Rotary Reaper Saved from the Scrap Man

Curtis Baldwin's innovative Rotary Reaper comes roaring back to life.

reaper

Wilfred Ables with the Rotary Reaper at the Midwest Old Threshers Reunion, Mt. Pleasant, Iowa.

Photo courtesy Wilfred Ables

Content Tools

ROTARY REAPER COMBINE

PATENT NO. 2,212,465 – SERIAL NO. 113
CYLINDER, BAR, OVERSHOT, CHAIN DRIVE, 34 inches wide, 1,200 rpm; 9-foot swath
LENGTH OF SEPARATOR: 140 inches of raddle chain
LENGTH OF CHAFFER: 48 inches
LENGTH OF CLEANING SLEEVE: 34 inches
BIN CAPACITY: 38 bushels

Wilfred Ables, who lived west of Clay Center, Kansas, came home with many unusual farm machines over the years. He told his neighbor, Jim Unruh (who is also my son-in-law), that he was hauling home an uncommon combine that he had gotten at a farm sale. Jim sent photos to me. It was unusual, all right. It was a Rotary Reaper, built in the early 1940s in Ottawa, Kansas, by Curtis C. Baldwin.

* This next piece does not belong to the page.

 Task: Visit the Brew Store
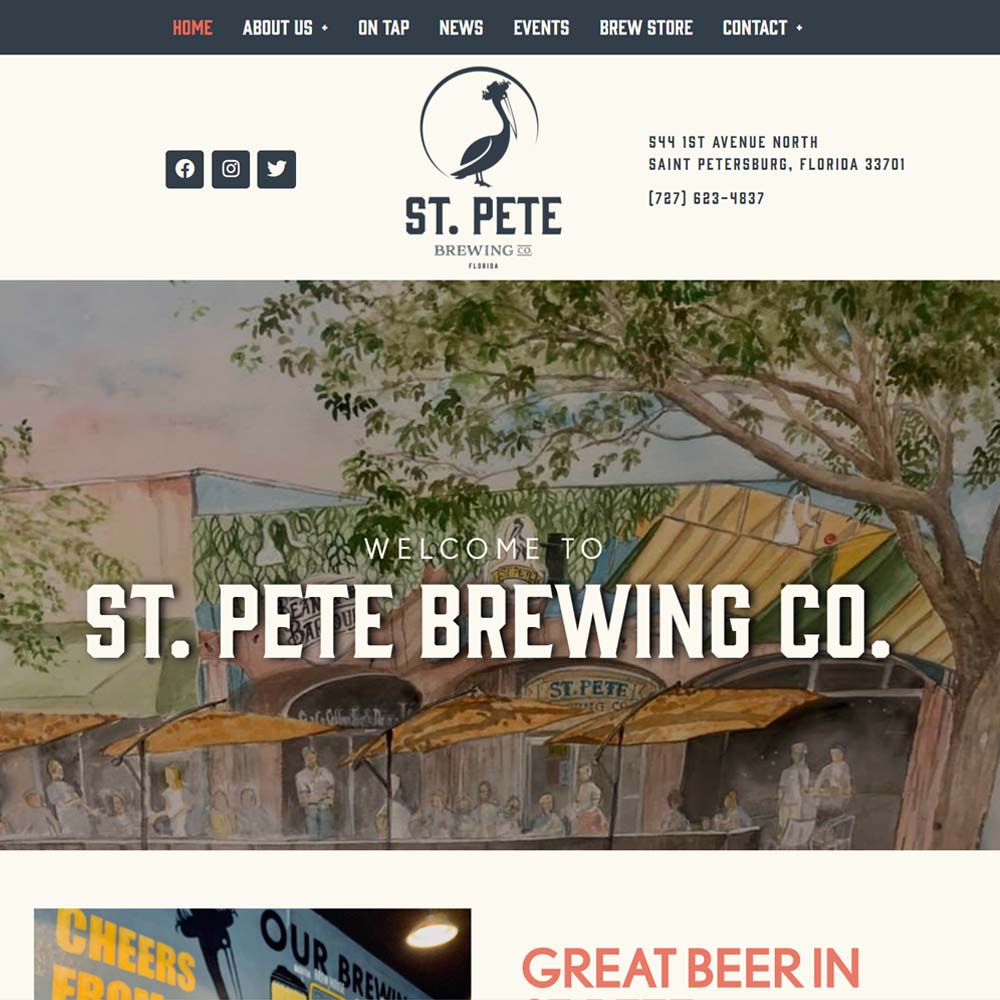pos(646,28)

I had reworked a Fordson-mounted Gleaner combine in part, but this was a really different machine. I saw Wilfred at the Waukee, Iowa, swap meet the next May, and he wanted to know when I was coming out to buy that combine. In July, I went out to Kansas. Wilfred had laid out the parts somewhat as they should go together. Wilfred did this kind of thing a lot with old cars, tractors or what not. Someone would come, drooling and dreaming over what the project would look like when it was done. Wilfred said you had to pick the cherries when they were ripe.

The Rotary Reaper was unusual in that it had a stripper head and used blowers instead of elevators to move grain into the bin and return the tailings. Years before, someone had torn the sieve unit apart and took the two fans to be used on a truck to unload grain.

When Wilfred was hauling the combine home, a wheel unit had a tree growing through it, so he just cut the unit off with a fire axe and left it in the tree. Luckily, when he was loading it, a fellow said there was a bin in a nearby barn with “Rotary Reaper” lettered on it, and Wilfred also took that home.

Later, when I got to know Gene Lahodny, Concordia, Kansas, and Ernest Nutsch, Washington, Kansas, they told me that three Rotary Reaper combines were sold north of Morrowville, Kansas, a mile or two south of the Kansas/Nebraska border. Lew Prellwitz, Albert Nutsch and Joe Nutsch each got a combine. Two of the machines were tried and sent back to the factory. The Prellwitz combine, which was semi-mounted on a Farmall F-20, was used for two years in about 1940. The second year, they put a Model A Ford engine on for auxiliary power. The blowers for the bin and tailings were a problem when trying to cut tough grain.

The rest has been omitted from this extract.